Stored data entries
────────────────────
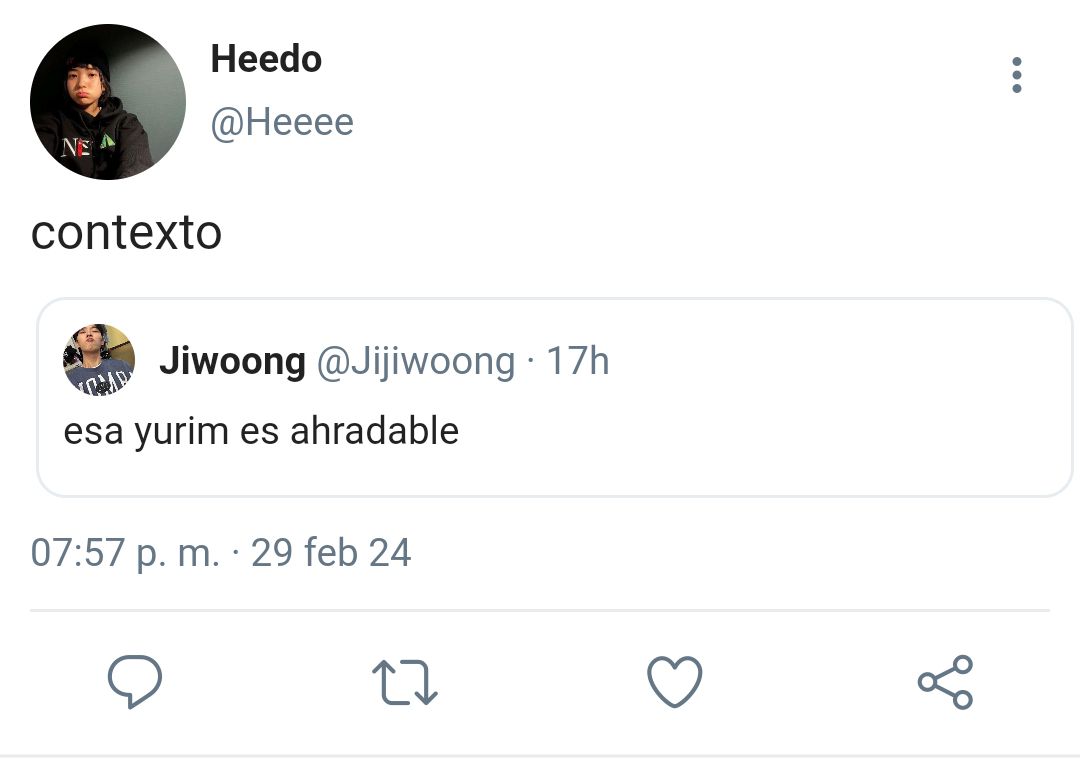This screenshot has height=774, width=1080.
Task: Open Heedo display name profile link
Action: coord(266,59)
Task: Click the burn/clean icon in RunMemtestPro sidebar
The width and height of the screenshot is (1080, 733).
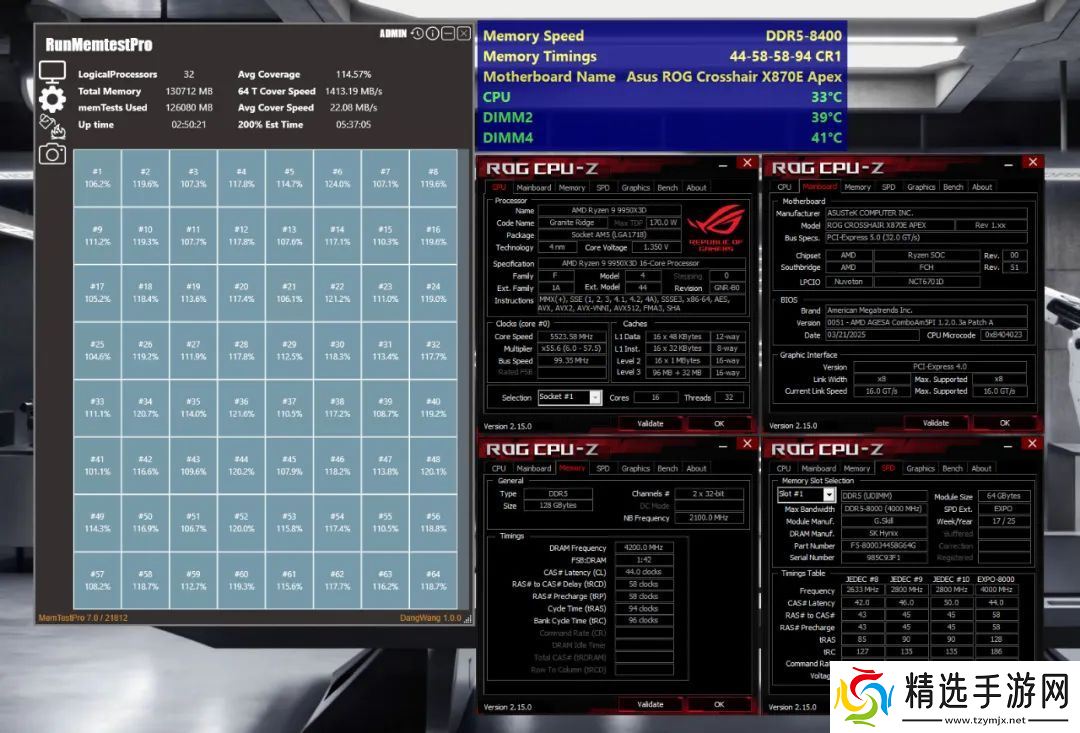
────────────────────
### [WHAT YOU HAVE TO DO]
Only the lines from the one containing "Task: Click the" through the last line of the entries, both included, should be repeated exactly, and the pictures should be left out.

### [TASK RESPONSE]
Task: Click the burn/clean icon in RunMemtestPro sidebar
The width and height of the screenshot is (1080, 733).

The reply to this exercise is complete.